*INSTRUCTION*.
Render the entries from the line containing "brand name text" through the line containing "Looking at the screenshot, I should tap(60, 49).", inclusive, as a JSON list of strings with one string per line, leaving out blank lines.
#### MATERIAL TO PROCESS
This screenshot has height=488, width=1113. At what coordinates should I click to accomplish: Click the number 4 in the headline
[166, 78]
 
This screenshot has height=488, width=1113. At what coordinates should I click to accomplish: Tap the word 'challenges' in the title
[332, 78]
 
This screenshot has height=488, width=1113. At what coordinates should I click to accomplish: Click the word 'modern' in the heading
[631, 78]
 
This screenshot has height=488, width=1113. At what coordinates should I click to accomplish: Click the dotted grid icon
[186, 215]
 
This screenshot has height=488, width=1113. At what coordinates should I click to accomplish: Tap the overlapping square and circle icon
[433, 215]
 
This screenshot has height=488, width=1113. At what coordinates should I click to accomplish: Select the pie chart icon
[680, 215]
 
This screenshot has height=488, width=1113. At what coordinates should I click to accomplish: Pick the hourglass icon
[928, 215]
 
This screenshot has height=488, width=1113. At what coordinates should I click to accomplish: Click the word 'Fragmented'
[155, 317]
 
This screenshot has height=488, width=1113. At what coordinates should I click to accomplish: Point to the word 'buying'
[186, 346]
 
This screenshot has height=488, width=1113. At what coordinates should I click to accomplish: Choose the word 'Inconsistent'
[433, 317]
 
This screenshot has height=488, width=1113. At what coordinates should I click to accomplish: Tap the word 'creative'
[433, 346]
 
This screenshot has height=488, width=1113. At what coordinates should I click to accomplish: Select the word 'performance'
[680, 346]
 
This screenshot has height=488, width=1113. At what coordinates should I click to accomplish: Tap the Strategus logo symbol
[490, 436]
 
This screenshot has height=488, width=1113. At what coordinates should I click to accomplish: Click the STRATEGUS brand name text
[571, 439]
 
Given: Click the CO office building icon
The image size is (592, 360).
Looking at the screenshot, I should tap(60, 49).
########
#### MATERIAL TO PROCESS
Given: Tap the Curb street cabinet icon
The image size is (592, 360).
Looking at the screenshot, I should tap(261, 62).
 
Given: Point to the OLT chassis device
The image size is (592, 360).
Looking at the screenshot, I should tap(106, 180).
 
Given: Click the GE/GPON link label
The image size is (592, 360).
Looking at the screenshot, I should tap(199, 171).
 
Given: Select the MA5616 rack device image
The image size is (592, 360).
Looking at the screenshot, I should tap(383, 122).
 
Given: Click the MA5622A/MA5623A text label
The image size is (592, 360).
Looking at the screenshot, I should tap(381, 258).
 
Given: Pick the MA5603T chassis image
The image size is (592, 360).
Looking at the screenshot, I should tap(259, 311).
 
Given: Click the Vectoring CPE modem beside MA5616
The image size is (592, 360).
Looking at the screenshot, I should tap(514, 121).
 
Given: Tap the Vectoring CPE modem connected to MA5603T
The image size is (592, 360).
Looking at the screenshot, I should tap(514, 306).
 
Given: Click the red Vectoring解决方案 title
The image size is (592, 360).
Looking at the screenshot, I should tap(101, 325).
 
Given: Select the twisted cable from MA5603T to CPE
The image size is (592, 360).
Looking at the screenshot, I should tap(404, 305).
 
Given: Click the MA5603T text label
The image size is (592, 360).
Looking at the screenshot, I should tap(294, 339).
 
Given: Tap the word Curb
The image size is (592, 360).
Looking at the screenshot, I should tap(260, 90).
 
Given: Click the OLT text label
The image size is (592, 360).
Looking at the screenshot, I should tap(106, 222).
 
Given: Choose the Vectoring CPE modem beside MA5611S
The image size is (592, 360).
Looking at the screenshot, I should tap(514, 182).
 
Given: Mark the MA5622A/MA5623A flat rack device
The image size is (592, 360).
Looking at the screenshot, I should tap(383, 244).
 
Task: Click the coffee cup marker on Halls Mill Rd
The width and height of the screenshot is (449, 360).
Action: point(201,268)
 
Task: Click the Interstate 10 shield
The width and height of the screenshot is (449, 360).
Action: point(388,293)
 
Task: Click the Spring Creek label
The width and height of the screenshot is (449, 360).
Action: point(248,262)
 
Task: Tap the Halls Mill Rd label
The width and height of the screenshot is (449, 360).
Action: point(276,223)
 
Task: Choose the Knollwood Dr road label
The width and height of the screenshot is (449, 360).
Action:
########
*FULL RESPONSE*.
[
  "This screenshot has height=488, width=1113. At what coordinates should I click to accomplish: Click the STRATEGUS brand name text",
  "[571, 439]",
  "Given: Click the CO office building icon",
  "The image size is (592, 360).",
  "Looking at the screenshot, I should tap(60, 49)."
]